Chinas Währungspolitik gibt momentan viele Rätsel auf. Die People's Bank of China hat die Landeswährung Renminbi, im Westen vor allem unter der Zähleinheit Yuan bekannt, seit Jahren an den Dollar gebunden. Täglich hat sie einen Referenzkurs festgelegt und nur Handelsschwankungen von zwei Prozent nach oben und nach unten zugelassen. Nun aber hat sie mehrmals hintereinander die Landeswährung auf Talfahrt geschickt: Am Dienstag wertete sie den Yuan um knapp zwei Prozent ab und versprach gleichzeitig, künftig den Märkten größeren Einfluss auf den Wechselkurs einzuräumen. Was sie aber nicht davon abhielt, am Mittwoch erneut zu intervenieren und den Yuan noch einmal um 1,6 Prozent abzuwerten. Und tags drauf ging es noch weiter runter.
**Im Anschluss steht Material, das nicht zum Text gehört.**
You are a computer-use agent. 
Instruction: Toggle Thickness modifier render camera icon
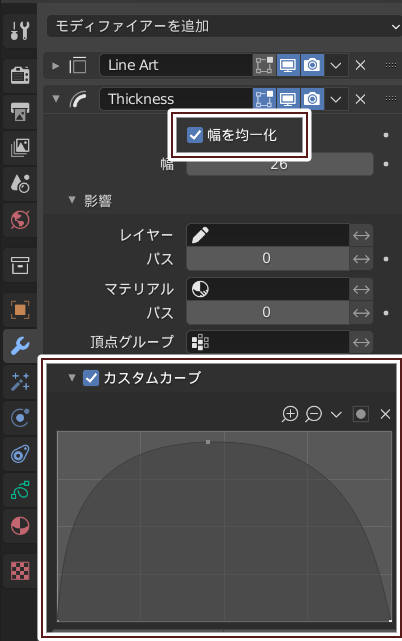pos(312,99)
Sind die Währungshüter in Peking schizophren? Auf der einen Seite versprechen sie, ihre Währung langfristig von der Dollarbindung zu befreien. Und das nicht etwa, weil amerikanische Finanzminister, egal wie sie heißen, seit Jahren monieren, China halte seine Währung künstlich schwach, um sich Exportvorteile zu verschaffen. Tatsächlich strebt Peking für den Yuan den Status einer Weltreservewährung an. Und Peking weiß genau, dass der Internationale Währungsfonds den Yuan nur in den vornehmen Club von Euro, Dollar, Yen und Pfund aufnimmt, wenn er frei handelbar ist.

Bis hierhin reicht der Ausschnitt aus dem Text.